Can food policy changes make America healthy again?
Shortly after Donald Trump because the only politician since Grover Cleveland to be re-elected to a non-consecutive second Presidential term, I discussed why Robert F. Kennedy, Jr.'s conspiracy-fueled positions on childhood vaccines and fluoridated drinking water make him unqualified to be the next Secretary of Health and Human Services (HHS). Now that the newly inaugurated President has withdrawn the U.S. from the World Health Organization, presumably paving the way for RFK Jr., if confirmed as HHS Secretary, to "go wild on health," it's time to examine the other side of "Make America Healthy Again": his more mainstream belief that overconsumption of ultra-processed food is the cause of a wide spectrum of chronic health problems.
A side note: medical historians have pointed out that the "again" part of the MAHA slogan, harkening back to a time in the past when our country was healthier than it is today, is nonsensical, as in no past era have Americans lived longer or had a better quality of life with less disability than today. The 19th century, for example?
It’s true that agriculture at the time was organic, food was locally produced and there were no ultraprocessed foods. But fresh fruits and vegetables were in short supply because they were difficult to ship and because growing seasons were so short. ... Common conditions, like hernias, were untreatable — men had hernias as big as grapefruits, held in by trusses. Nineteen percent of those soldiers had heart valve problems by the time they were 60, compared with about 8.5 percent today.
And of course, many thousands of people - mostly young children - died every year from infectious diseases like smallpox, polio, and measles, which have been eradicated or are completely preventable by vaccines that RFK Jr. claims are worse than the diseases. Has he ever seen an iron lung up close? But I digress.
The U.S. government has always had competing interests in food policy. As NYU nutrition professor Marion Nestle (whose engrossing autobiography "Slow Cooked: An Unexpected Life in Food Politics" I read over Christmas break) observed, having the Dietary Guidelines for Americans co-sponsored by HHS and the U.S. Department of Agriculture (whose missions are to help farmers profit from the products they bring to market and to prevent poor people from going hungry by subsidizing food purchases, not to support good health) means that scientifically obvious statements such as "eat less meat" or "drink less alcohol" rarely make it into the guidelines. And opposition from powerful food companies makes even modest changes such as the FDA updating criteria for labeling foods "healthy" and requiring food and beverage products to display amounts of fat, salt, and added sugar at a glance painfully slow.
So what's the evidence that ultra-processed foods lead to obesity and other chronic diseases? A recent systematic review of meta-analyses of observational studies found convincing or highly suggestive links between ultra-processed food exposure and cardiovascular disease, diabetes, anxiety, all-cause and cardiovascular deaths, depression, sleep problems, wheezing, and obesity.

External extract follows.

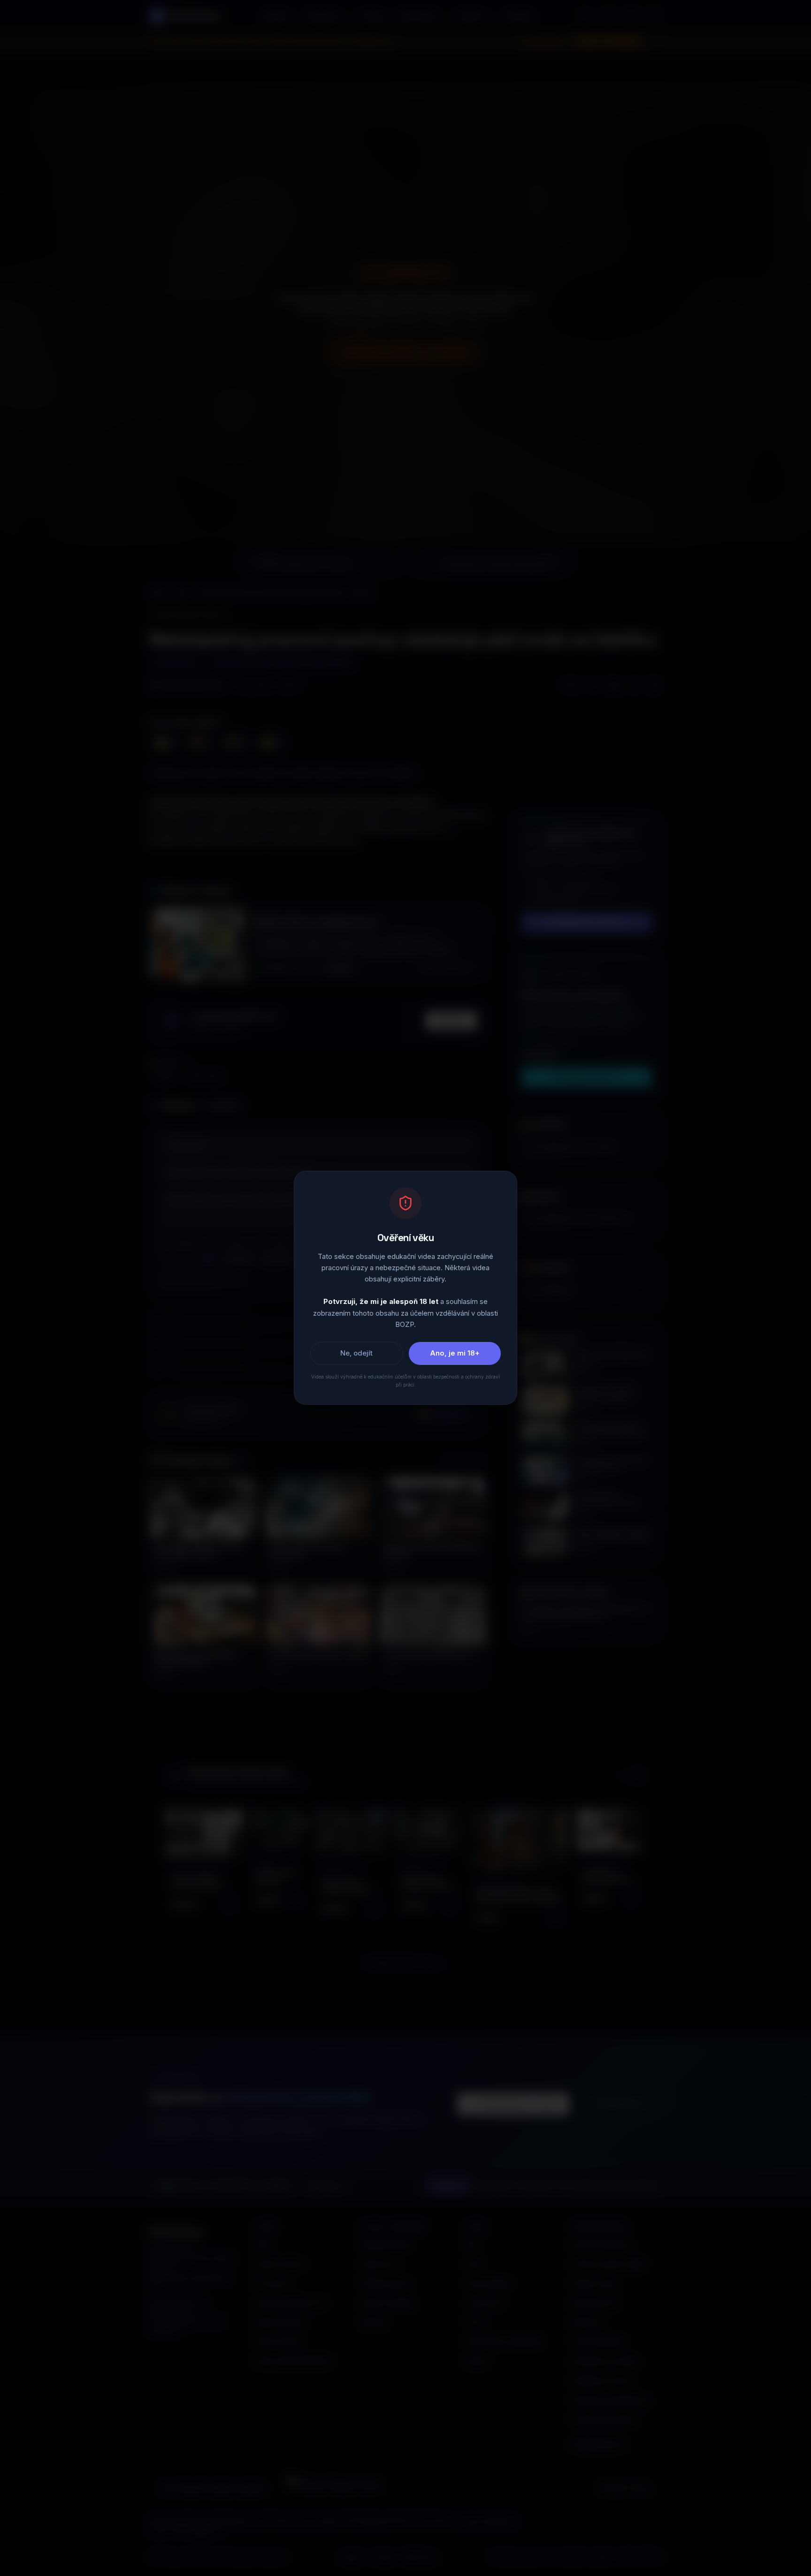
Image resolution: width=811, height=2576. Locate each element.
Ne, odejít (356, 1353)
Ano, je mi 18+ (455, 1353)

Observational studies are susceptible to selection bias, though - perhaps preferring inexpensive highly processed foods is associated with poverty, and poverty itself increases the risk of dying early and unhealthy behaviors, explaining these disease associations.
It's difficult, but not impossible, to randomize study participants to controlled diets; one research team managed to convince 20 adults to participate in a 28-day experiment at the National Institutes of Health that concluded that all other things being equal, people were more likely to consume excess calories and gain more weight on a diet of ultra-processed foods compared to an unprocessed diet. (For further reading, a recent New Yorker article went behind the scenes of this highly cited trial and the debate about its implications that continues to rage in food science circles.)
But the unqualified conclusion "ultra-processed food is less healthy than unprocessed food" is too simplistic, particularly when meat is involved. The plant-based Impossible Burger is clearly ultra-processed, but is it really less healthy than a minimally processed hamburger patty made from ground beef from cows raised on industrial farms? A review of plant-based meat alternatives (PBMAs) in the Canadian Journal of Cardiology found that their nutritional profiles were generally superior to the meats they replaced and improved cardiovascular disease risk factors in dietary trials. The authors concluded that "no currently available evidence suggests that the concerning aspects of PBMAs (food processing and high sodium content) negate the potential cardiovascular benefits."
Which leads me back to RFK Jr.'s crusade against ultra-processed foods. I think implementing this would be an uphill battle because making foods healthier will necessarily require creating more regulations in an administration committed to deregulation. If he's serious about asserting more control over our food production and distribution system to limit ultra-processed foods in the interest of improving Americans' health, RFK Jr. would do well to read Marion Nestle's aspirational agenda for regulating the food industry, which includes actions to take on dietary guidelines, mass media campaigns, taxes, warning labels, marketing restrictions, portion size restrictions, and farm subsidies.